→ Exercise directions:
Scan the entries for lines with the word "Delete" and copy those lines.
(Recorded data Opens)
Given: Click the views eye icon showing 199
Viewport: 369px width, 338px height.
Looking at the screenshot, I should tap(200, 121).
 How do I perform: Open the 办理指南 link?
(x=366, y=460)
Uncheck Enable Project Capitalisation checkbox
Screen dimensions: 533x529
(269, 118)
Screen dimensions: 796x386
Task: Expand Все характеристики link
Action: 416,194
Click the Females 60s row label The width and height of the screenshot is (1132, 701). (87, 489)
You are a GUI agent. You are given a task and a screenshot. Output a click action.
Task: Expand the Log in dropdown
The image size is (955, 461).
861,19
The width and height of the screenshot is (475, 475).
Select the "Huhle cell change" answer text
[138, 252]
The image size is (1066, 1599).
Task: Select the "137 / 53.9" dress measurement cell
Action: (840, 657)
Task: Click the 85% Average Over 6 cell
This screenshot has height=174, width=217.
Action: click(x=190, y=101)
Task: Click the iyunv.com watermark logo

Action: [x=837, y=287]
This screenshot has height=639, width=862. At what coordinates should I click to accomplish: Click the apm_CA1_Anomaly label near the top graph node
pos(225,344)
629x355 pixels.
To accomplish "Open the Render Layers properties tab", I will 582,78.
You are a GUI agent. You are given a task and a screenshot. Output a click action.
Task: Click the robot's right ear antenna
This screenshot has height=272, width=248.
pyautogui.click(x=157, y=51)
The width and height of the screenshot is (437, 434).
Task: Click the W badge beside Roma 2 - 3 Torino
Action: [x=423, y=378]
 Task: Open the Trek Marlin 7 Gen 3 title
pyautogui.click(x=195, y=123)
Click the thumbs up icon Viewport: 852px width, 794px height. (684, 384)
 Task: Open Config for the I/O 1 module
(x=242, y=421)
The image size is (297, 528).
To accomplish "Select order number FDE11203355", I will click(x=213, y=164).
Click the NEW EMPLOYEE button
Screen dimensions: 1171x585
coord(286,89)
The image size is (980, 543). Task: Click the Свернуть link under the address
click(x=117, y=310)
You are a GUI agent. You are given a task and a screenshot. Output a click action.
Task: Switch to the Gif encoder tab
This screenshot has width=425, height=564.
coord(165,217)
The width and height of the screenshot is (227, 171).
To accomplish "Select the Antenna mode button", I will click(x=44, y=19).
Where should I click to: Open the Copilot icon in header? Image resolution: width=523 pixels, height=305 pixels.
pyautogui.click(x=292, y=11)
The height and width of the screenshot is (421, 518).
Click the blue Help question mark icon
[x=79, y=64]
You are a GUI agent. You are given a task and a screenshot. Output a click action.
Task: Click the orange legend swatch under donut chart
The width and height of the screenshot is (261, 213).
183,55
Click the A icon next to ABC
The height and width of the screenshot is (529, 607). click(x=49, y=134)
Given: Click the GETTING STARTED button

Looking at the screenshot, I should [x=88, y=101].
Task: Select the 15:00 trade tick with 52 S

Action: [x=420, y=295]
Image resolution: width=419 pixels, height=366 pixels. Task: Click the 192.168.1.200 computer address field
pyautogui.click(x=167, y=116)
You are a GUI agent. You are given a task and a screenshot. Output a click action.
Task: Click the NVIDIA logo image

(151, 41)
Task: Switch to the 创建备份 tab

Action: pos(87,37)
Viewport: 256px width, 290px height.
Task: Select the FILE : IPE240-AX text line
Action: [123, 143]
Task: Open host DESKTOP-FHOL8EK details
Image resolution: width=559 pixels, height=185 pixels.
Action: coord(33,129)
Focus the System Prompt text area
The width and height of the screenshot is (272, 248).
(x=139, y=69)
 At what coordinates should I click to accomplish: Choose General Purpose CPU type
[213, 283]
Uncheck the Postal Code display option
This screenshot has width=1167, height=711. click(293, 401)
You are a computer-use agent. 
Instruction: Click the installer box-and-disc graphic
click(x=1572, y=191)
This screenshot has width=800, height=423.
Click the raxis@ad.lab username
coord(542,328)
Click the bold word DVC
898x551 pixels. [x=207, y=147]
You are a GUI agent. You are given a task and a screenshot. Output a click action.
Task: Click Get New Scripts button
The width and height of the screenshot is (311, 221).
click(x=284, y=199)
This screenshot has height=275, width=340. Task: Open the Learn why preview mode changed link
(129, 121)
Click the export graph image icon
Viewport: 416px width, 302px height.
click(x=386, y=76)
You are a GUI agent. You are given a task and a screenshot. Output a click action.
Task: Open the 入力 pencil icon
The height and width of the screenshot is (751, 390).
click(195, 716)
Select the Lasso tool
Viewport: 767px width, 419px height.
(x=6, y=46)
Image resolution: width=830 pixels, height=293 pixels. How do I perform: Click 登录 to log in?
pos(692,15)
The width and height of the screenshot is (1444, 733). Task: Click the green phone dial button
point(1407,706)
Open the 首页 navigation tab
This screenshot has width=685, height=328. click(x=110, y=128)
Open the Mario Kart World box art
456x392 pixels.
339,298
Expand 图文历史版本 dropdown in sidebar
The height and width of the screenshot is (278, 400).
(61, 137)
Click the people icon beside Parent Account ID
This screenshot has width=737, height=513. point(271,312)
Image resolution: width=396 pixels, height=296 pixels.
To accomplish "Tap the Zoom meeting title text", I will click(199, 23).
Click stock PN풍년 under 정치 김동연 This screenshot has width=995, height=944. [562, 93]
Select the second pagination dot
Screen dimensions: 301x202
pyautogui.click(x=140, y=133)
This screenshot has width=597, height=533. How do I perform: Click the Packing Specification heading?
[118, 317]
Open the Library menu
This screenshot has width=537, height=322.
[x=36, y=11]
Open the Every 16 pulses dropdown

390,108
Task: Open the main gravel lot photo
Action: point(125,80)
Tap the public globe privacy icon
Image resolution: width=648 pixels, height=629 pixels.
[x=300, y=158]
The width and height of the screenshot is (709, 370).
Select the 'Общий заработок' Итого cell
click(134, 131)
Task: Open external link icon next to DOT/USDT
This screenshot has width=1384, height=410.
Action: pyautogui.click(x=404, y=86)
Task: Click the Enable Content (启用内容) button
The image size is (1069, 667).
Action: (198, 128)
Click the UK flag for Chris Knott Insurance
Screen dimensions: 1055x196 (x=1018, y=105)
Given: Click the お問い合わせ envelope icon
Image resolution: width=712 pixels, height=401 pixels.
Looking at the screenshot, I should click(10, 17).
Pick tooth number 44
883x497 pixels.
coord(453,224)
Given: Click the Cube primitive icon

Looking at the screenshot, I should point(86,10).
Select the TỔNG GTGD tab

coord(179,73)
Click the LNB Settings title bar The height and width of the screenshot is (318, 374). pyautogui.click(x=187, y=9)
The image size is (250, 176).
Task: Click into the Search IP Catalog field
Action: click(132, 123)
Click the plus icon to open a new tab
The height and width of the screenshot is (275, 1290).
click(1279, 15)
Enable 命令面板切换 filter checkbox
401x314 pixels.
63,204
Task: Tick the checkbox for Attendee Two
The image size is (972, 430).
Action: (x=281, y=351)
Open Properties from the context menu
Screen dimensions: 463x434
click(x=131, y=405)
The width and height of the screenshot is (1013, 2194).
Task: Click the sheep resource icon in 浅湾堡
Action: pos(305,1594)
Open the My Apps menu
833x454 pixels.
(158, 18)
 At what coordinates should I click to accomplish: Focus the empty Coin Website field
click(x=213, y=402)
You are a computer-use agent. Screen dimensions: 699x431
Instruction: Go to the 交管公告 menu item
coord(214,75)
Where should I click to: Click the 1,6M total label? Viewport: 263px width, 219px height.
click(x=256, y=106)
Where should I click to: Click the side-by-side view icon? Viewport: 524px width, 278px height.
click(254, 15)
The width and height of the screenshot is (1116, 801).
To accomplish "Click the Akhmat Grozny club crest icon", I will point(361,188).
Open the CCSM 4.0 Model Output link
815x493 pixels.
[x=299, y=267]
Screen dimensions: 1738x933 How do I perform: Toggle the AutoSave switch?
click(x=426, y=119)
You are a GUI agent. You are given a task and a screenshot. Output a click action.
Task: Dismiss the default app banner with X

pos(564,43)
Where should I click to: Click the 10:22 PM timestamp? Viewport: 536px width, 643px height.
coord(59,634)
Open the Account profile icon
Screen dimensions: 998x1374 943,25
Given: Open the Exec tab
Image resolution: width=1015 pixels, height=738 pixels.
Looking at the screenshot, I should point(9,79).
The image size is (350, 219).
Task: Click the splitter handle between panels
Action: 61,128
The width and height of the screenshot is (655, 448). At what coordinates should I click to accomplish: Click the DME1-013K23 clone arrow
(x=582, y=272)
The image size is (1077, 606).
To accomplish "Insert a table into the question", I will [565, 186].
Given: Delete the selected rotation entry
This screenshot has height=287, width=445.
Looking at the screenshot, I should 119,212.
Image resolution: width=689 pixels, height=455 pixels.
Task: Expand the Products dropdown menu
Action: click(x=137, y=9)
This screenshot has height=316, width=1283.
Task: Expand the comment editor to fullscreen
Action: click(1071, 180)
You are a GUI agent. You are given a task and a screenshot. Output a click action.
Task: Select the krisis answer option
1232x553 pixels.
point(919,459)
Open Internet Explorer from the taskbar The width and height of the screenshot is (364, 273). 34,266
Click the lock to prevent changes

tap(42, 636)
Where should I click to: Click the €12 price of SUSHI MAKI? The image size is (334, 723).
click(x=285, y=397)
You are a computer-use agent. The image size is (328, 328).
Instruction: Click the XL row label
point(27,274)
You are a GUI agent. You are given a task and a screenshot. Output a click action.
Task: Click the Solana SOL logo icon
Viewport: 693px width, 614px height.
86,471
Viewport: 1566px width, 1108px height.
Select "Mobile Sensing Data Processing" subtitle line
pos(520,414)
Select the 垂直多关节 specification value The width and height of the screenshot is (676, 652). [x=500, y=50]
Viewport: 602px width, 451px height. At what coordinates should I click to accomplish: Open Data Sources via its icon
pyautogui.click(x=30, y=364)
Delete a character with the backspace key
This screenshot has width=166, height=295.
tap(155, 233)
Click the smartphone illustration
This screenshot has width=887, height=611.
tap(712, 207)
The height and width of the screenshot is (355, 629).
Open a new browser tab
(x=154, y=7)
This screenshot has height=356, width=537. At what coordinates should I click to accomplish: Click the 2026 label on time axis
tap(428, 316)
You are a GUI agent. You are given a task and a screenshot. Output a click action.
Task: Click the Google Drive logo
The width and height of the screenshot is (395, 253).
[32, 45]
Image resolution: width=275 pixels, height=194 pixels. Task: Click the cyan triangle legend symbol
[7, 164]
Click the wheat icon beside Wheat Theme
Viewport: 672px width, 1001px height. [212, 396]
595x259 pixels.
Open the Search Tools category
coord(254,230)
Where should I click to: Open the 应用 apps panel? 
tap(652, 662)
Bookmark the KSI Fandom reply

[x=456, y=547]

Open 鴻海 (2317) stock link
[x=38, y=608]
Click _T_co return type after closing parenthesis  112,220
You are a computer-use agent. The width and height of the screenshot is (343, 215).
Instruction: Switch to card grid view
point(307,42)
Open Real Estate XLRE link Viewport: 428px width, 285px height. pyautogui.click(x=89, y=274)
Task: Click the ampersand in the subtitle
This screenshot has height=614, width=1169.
(Recorded data Closes)
→ Response box:
Given: Delete the selected rotation entry
Delete a character with the backspace key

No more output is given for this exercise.